> Short exercise
Copy out each of the rows below word for word, keeping every line in its original order.

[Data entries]
☆ ☆ ☆ ☆
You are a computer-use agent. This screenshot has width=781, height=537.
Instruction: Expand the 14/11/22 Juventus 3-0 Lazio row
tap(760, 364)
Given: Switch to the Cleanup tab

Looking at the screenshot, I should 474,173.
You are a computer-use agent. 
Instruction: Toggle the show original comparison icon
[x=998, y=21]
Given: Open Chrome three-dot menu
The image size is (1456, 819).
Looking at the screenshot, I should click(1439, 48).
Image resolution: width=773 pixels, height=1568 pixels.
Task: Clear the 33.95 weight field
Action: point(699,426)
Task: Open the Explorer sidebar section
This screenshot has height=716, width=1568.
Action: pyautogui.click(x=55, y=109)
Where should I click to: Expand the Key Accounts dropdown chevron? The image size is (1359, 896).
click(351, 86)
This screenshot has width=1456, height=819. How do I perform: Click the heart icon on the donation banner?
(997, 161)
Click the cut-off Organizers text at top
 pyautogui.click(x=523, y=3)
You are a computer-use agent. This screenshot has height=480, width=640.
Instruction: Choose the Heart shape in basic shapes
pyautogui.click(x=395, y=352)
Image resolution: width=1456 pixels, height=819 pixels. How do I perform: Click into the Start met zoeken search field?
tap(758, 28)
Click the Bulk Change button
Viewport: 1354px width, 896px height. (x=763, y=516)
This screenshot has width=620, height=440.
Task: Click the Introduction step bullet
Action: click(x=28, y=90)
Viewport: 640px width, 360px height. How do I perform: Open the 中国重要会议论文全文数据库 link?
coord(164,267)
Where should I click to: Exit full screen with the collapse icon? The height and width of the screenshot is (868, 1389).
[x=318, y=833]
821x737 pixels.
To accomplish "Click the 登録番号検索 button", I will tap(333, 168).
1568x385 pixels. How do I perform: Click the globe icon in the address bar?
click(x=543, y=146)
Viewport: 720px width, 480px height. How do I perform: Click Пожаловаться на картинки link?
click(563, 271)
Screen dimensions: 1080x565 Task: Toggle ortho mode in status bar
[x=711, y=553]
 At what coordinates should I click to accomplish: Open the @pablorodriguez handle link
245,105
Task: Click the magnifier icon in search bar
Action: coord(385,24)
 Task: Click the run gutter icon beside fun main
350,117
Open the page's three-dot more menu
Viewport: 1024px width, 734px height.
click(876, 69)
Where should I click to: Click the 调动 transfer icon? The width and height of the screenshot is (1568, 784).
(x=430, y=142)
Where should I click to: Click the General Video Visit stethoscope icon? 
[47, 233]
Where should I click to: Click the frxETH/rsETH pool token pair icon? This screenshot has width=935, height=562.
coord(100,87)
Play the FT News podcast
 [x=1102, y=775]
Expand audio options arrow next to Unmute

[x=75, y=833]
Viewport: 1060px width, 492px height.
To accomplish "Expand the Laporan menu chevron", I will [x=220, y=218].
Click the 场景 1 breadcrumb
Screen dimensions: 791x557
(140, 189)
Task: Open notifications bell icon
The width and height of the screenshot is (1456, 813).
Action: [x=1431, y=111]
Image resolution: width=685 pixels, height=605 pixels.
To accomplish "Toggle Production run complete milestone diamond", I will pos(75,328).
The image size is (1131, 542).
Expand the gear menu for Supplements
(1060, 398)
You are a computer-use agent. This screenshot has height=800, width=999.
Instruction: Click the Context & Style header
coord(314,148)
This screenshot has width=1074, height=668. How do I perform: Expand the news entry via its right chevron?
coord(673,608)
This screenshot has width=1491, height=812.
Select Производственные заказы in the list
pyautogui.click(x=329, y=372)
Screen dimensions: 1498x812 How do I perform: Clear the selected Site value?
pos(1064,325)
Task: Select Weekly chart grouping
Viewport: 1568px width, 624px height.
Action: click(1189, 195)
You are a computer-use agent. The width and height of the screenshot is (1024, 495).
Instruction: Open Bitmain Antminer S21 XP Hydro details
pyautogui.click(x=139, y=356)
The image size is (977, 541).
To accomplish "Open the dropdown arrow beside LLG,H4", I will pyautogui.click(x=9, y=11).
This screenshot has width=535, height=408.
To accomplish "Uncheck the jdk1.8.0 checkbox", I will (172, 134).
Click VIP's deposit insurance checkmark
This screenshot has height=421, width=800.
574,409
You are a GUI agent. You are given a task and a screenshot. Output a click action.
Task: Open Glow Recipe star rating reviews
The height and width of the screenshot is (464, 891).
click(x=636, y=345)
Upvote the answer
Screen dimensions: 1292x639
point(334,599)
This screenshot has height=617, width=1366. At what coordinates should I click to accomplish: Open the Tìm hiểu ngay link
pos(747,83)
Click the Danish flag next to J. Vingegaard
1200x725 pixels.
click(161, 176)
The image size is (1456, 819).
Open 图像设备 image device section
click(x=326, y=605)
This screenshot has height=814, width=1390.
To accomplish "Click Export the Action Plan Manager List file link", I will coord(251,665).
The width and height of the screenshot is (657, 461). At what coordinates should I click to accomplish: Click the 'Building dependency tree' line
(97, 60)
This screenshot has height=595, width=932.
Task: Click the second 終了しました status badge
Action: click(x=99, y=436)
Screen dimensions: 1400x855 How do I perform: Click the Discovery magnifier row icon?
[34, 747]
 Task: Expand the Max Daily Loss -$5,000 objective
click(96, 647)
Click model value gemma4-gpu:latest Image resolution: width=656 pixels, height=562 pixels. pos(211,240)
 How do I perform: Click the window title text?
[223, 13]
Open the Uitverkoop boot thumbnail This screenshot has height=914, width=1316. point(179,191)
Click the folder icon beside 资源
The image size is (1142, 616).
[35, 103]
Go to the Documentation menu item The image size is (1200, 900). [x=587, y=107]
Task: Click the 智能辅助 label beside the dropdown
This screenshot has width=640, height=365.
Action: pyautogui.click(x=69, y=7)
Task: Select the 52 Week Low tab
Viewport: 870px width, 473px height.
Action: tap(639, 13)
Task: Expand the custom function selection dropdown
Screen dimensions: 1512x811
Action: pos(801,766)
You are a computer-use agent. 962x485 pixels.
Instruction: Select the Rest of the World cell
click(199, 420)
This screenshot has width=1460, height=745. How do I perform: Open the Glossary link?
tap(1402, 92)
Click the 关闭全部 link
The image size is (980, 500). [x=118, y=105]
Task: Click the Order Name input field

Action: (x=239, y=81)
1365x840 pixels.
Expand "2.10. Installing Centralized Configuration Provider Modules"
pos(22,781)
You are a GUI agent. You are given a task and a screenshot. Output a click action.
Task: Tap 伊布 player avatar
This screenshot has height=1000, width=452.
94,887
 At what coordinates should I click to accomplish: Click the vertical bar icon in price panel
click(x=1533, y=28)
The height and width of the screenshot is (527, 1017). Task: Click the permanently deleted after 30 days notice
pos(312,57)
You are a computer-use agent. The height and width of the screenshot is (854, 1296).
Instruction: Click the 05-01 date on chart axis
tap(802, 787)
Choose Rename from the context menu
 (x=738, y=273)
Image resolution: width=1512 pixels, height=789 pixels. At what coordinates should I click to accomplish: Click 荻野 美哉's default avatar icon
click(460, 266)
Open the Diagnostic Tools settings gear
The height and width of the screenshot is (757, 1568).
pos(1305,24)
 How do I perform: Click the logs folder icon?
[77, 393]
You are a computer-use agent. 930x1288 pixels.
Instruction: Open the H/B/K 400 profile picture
☆ ☆ ☆ ☆
> Answer to the task
You are a computer-use agent. This screenshot has width=781, height=537.
Instruction: Expand the 14/11/22 Juventus 3-0 Lazio row
tap(760, 364)
Given: Switch to the Cleanup tab

Looking at the screenshot, I should 474,173.
You are a computer-use agent. 
Instruction: Toggle the show original comparison icon
[x=998, y=21]
Given: Open Chrome three-dot menu
The image size is (1456, 819).
Looking at the screenshot, I should click(1439, 48).
Image resolution: width=773 pixels, height=1568 pixels.
Task: Clear the 33.95 weight field
Action: point(699,426)
Task: Open the Explorer sidebar section
This screenshot has height=716, width=1568.
Action: pyautogui.click(x=55, y=109)
Where should I click to: Expand the Key Accounts dropdown chevron? The image size is (1359, 896).
click(351, 86)
This screenshot has width=1456, height=819. How do I perform: Click the heart icon on the donation banner?
(997, 161)
Click the cut-off Organizers text at top
 pyautogui.click(x=523, y=3)
You are a computer-use agent. This screenshot has height=480, width=640.
Instruction: Choose the Heart shape in basic shapes
pyautogui.click(x=395, y=352)
Image resolution: width=1456 pixels, height=819 pixels. How do I perform: Click into the Start met zoeken search field?
tap(758, 28)
Click the Bulk Change button
Viewport: 1354px width, 896px height. (x=763, y=516)
This screenshot has width=620, height=440.
Task: Click the Introduction step bullet
Action: click(x=28, y=90)
Viewport: 640px width, 360px height. How do I perform: Open the 中国重要会议论文全文数据库 link?
coord(164,267)
Where should I click to: Exit full screen with the collapse icon? The height and width of the screenshot is (868, 1389).
[x=318, y=833]
821x737 pixels.
To accomplish "Click the 登録番号検索 button", I will tap(333, 168).
1568x385 pixels. How do I perform: Click the globe icon in the address bar?
click(x=543, y=146)
Viewport: 720px width, 480px height. How do I perform: Click Пожаловаться на картинки link?
click(563, 271)
Screen dimensions: 1080x565 Task: Toggle ortho mode in status bar
[x=711, y=553]
 At what coordinates should I click to accomplish: Open the @pablorodriguez handle link
245,105
Task: Click the magnifier icon in search bar
Action: coord(385,24)
 Task: Click the run gutter icon beside fun main
350,117
Open the page's three-dot more menu
Viewport: 1024px width, 734px height.
click(876, 69)
Where should I click to: Click the 调动 transfer icon? The width and height of the screenshot is (1568, 784).
(x=430, y=142)
Where should I click to: Click the General Video Visit stethoscope icon? 
[47, 233]
Where should I click to: Click the frxETH/rsETH pool token pair icon? This screenshot has width=935, height=562.
coord(100,87)
Play the FT News podcast
 [x=1102, y=775]
Expand audio options arrow next to Unmute

[x=75, y=833]
Viewport: 1060px width, 492px height.
To accomplish "Expand the Laporan menu chevron", I will [x=220, y=218].
Click the 场景 1 breadcrumb
Screen dimensions: 791x557
(140, 189)
Task: Open notifications bell icon
The width and height of the screenshot is (1456, 813).
Action: [x=1431, y=111]
Image resolution: width=685 pixels, height=605 pixels.
To accomplish "Toggle Production run complete milestone diamond", I will pos(75,328).
The image size is (1131, 542).
Expand the gear menu for Supplements
(1060, 398)
You are a computer-use agent. This screenshot has height=800, width=999.
Instruction: Click the Context & Style header
coord(314,148)
This screenshot has width=1074, height=668. How do I perform: Expand the news entry via its right chevron?
coord(673,608)
This screenshot has width=1491, height=812.
Select Производственные заказы in the list
pyautogui.click(x=329, y=372)
Screen dimensions: 1498x812 How do I perform: Clear the selected Site value?
pos(1064,325)
Task: Select Weekly chart grouping
Viewport: 1568px width, 624px height.
Action: click(1189, 195)
You are a computer-use agent. The width and height of the screenshot is (1024, 495).
Instruction: Open Bitmain Antminer S21 XP Hydro details
pyautogui.click(x=139, y=356)
The image size is (977, 541).
To accomplish "Open the dropdown arrow beside LLG,H4", I will pyautogui.click(x=9, y=11).
This screenshot has width=535, height=408.
To accomplish "Uncheck the jdk1.8.0 checkbox", I will (172, 134).
Click VIP's deposit insurance checkmark
This screenshot has height=421, width=800.
574,409
You are a GUI agent. You are given a task and a screenshot. Output a click action.
Task: Open Glow Recipe star rating reviews
The height and width of the screenshot is (464, 891).
click(x=636, y=345)
Upvote the answer
Screen dimensions: 1292x639
point(334,599)
This screenshot has height=617, width=1366. At what coordinates should I click to accomplish: Open the Tìm hiểu ngay link
pos(747,83)
Click the Danish flag next to J. Vingegaard
1200x725 pixels.
click(161, 176)
The image size is (1456, 819).
Open 图像设备 image device section
click(x=326, y=605)
This screenshot has height=814, width=1390.
To accomplish "Click Export the Action Plan Manager List file link", I will coord(251,665).
The width and height of the screenshot is (657, 461). At what coordinates should I click to accomplish: Click the 'Building dependency tree' line
(97, 60)
This screenshot has height=595, width=932.
Task: Click the second 終了しました status badge
Action: click(x=99, y=436)
Screen dimensions: 1400x855 How do I perform: Click the Discovery magnifier row icon?
[34, 747]
 Task: Expand the Max Daily Loss -$5,000 objective
click(96, 647)
Click model value gemma4-gpu:latest Image resolution: width=656 pixels, height=562 pixels. pos(211,240)
 How do I perform: Click the window title text?
[223, 13]
Open the Uitverkoop boot thumbnail This screenshot has height=914, width=1316. point(179,191)
Click the folder icon beside 资源
The image size is (1142, 616).
[35, 103]
Go to the Documentation menu item The image size is (1200, 900). [x=587, y=107]
Task: Click the 智能辅助 label beside the dropdown
This screenshot has width=640, height=365.
Action: pyautogui.click(x=69, y=7)
Task: Select the 52 Week Low tab
Viewport: 870px width, 473px height.
Action: tap(639, 13)
Task: Expand the custom function selection dropdown
Screen dimensions: 1512x811
Action: pos(801,766)
You are a computer-use agent. 962x485 pixels.
Instruction: Select the Rest of the World cell
click(199, 420)
This screenshot has width=1460, height=745. How do I perform: Open the Glossary link?
tap(1402, 92)
Click the 关闭全部 link
The image size is (980, 500). [x=118, y=105]
Task: Click the Order Name input field

Action: (x=239, y=81)
1365x840 pixels.
Expand "2.10. Installing Centralized Configuration Provider Modules"
pos(22,781)
You are a GUI agent. You are given a task and a screenshot. Output a click action.
Task: Tap 伊布 player avatar
This screenshot has height=1000, width=452.
94,887
 At what coordinates should I click to accomplish: Click the vertical bar icon in price panel
click(x=1533, y=28)
The height and width of the screenshot is (527, 1017). Task: Click the permanently deleted after 30 days notice
pos(312,57)
You are a computer-use agent. The height and width of the screenshot is (854, 1296).
Instruction: Click the 05-01 date on chart axis
tap(802, 787)
Choose Rename from the context menu
 (x=738, y=273)
Image resolution: width=1512 pixels, height=789 pixels. At what coordinates should I click to accomplish: Click 荻野 美哉's default avatar icon
click(460, 266)
Open the Diagnostic Tools settings gear
The height and width of the screenshot is (757, 1568).
pos(1305,24)
 How do I perform: Click the logs folder icon?
[77, 393]
You are a computer-use agent. 930x1288 pixels.
Instruction: Open the H/B/K 400 profile picture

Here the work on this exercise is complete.